* Task description
Present each line of the entries below that holds the word "computer".

* Dataset extract
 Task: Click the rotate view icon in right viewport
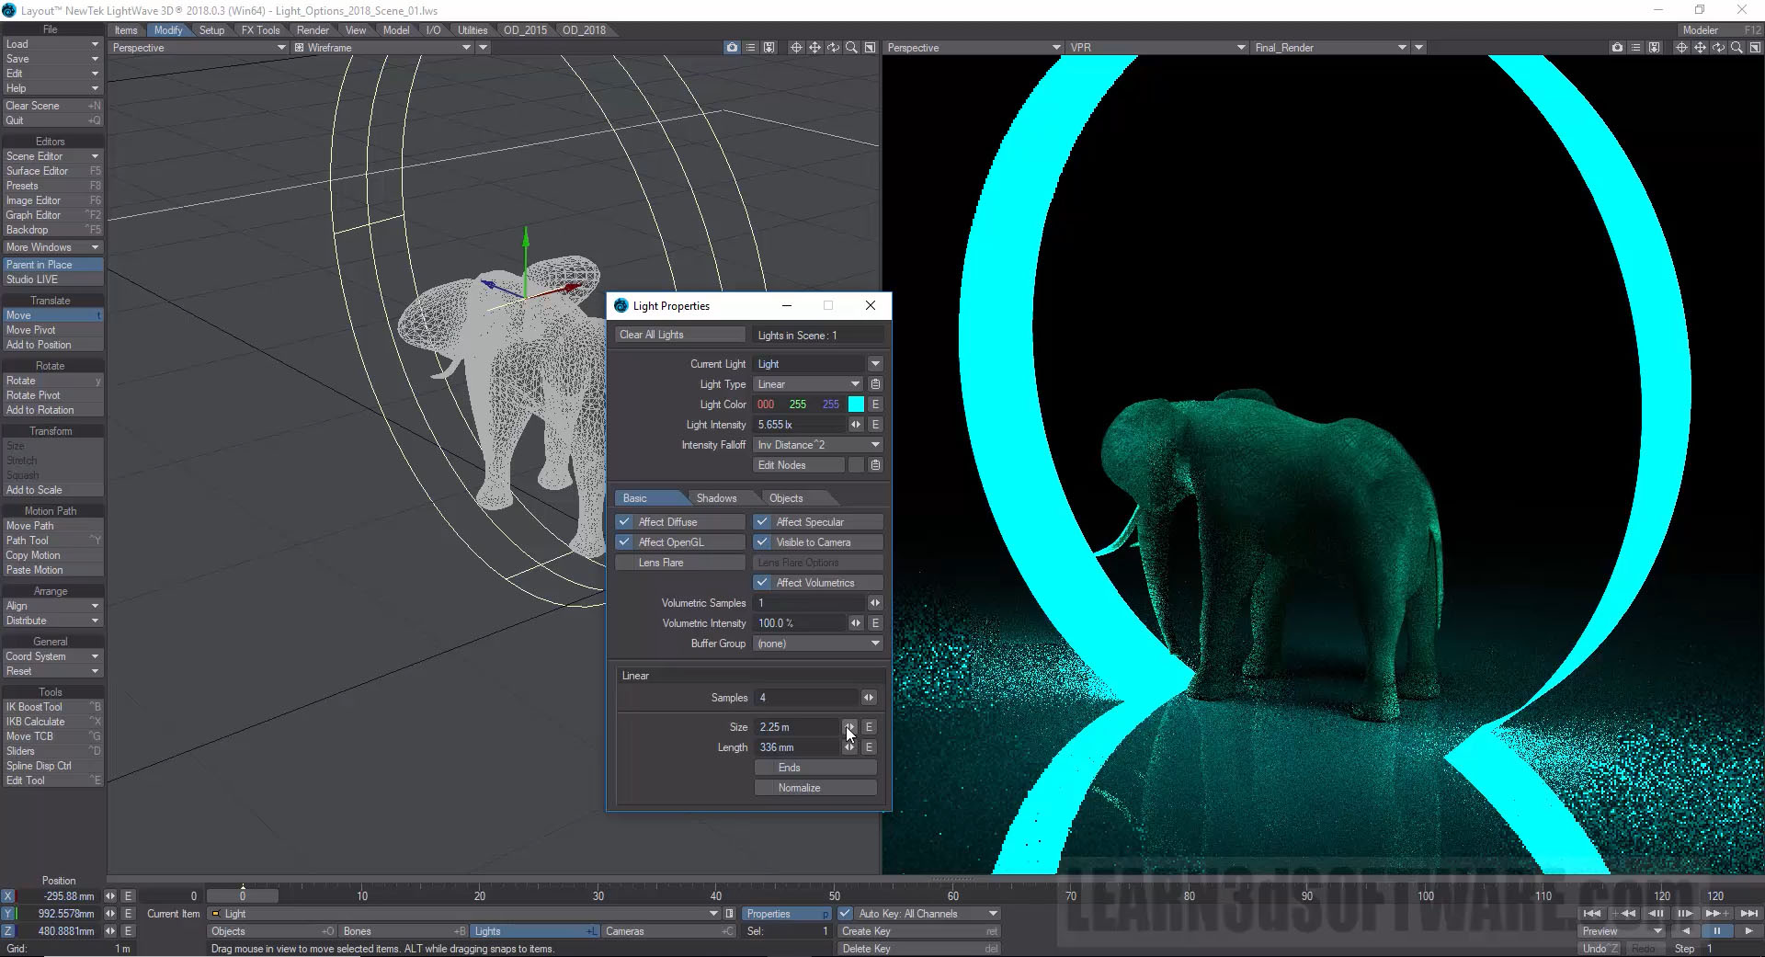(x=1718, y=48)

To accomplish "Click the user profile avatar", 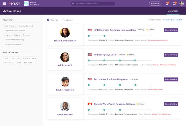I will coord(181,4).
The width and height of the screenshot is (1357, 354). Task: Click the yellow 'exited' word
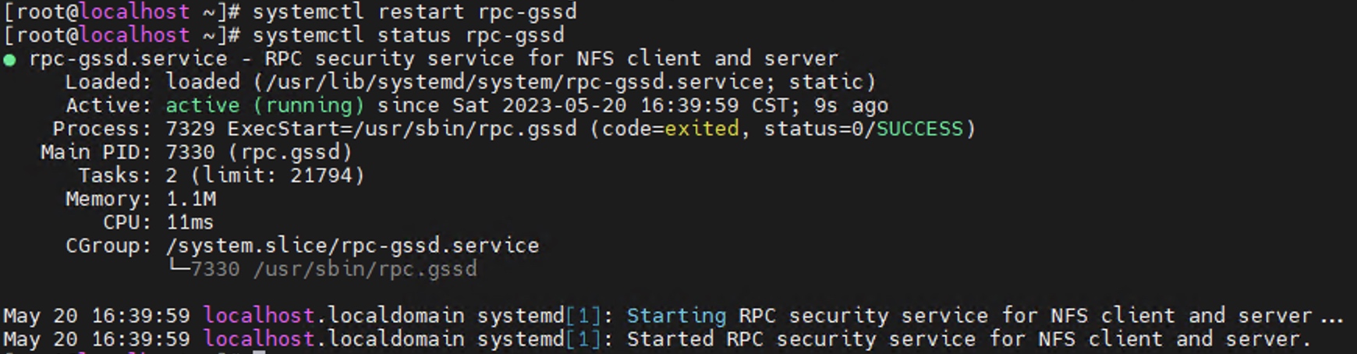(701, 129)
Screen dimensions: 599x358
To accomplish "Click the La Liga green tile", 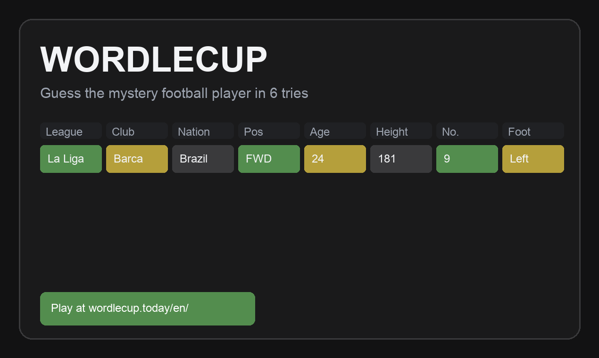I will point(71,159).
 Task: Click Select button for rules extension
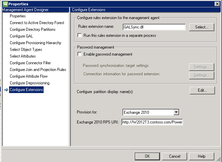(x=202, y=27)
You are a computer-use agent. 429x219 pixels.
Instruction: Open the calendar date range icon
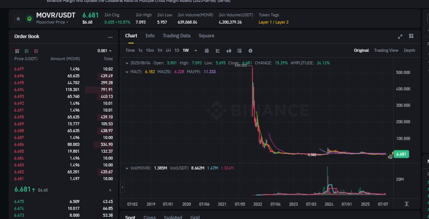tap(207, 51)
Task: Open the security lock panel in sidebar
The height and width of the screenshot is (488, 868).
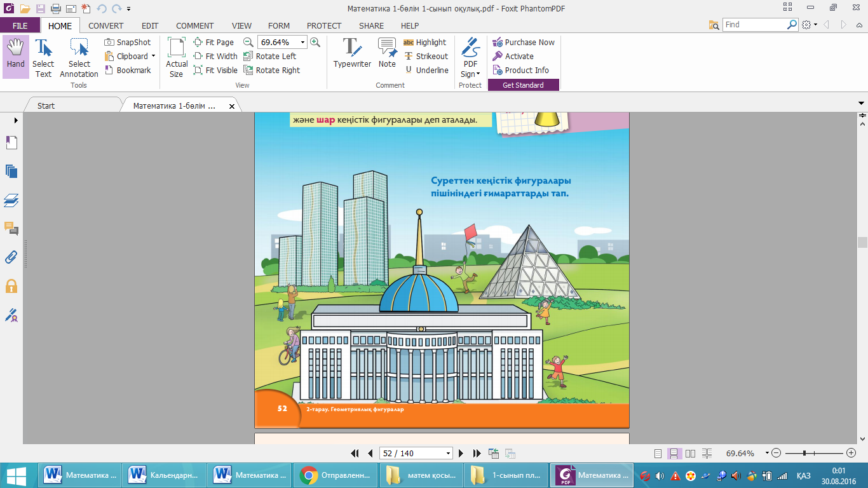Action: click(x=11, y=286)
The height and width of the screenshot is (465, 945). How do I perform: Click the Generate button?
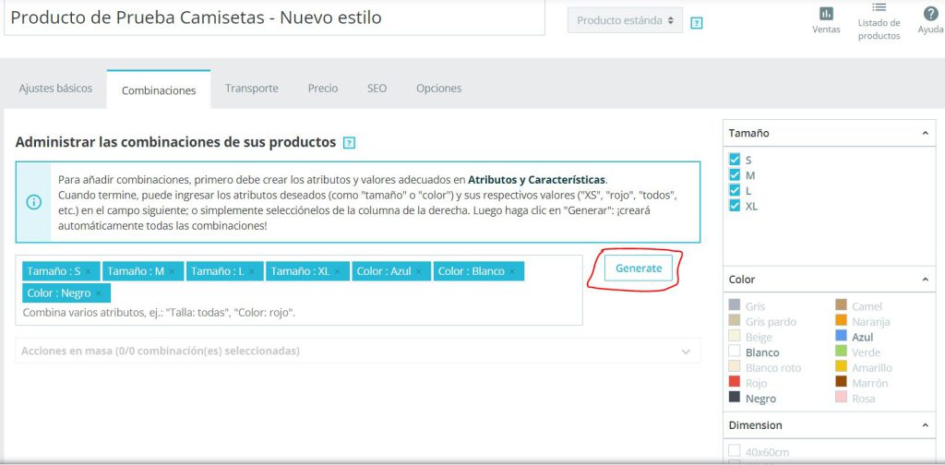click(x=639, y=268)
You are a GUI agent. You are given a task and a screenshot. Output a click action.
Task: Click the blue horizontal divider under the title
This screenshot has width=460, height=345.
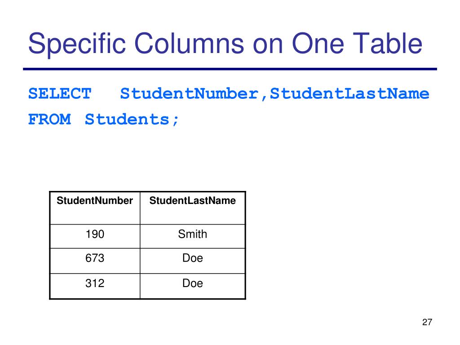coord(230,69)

* * *

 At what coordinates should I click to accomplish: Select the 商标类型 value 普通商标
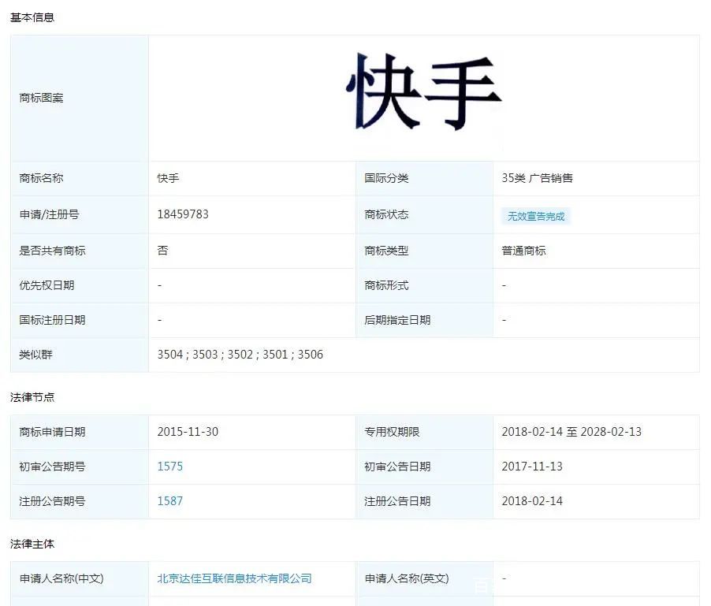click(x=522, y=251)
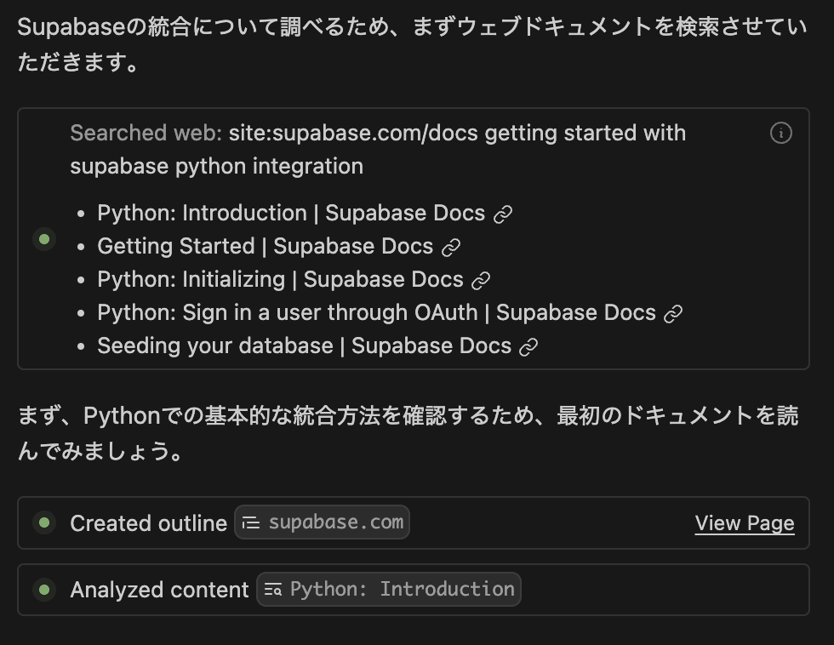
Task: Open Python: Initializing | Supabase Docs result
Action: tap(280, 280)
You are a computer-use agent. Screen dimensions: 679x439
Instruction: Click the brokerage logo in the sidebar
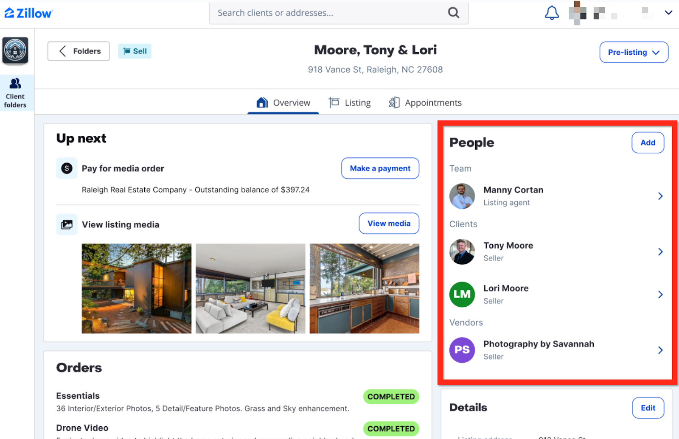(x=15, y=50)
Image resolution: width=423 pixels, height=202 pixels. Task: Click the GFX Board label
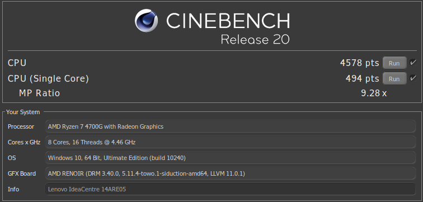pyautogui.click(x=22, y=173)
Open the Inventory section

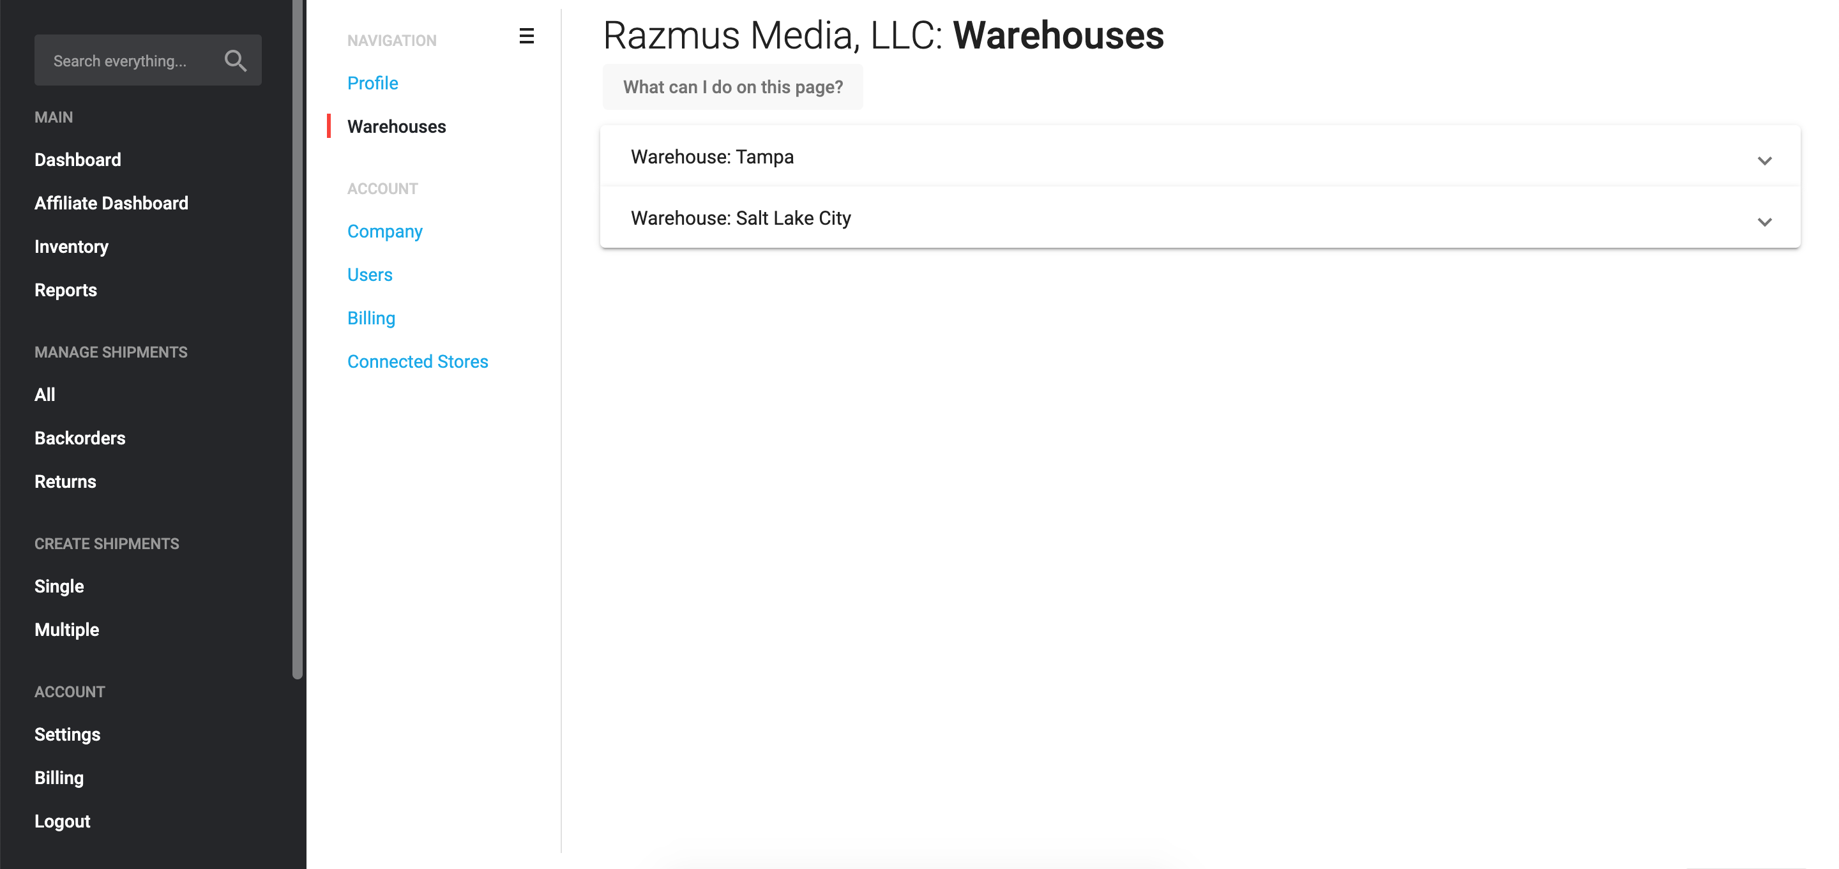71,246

* Written reply
You are a computer-use agent. 429x219 pixels.
You are a computer-use agent. Screen dimensions: 679x439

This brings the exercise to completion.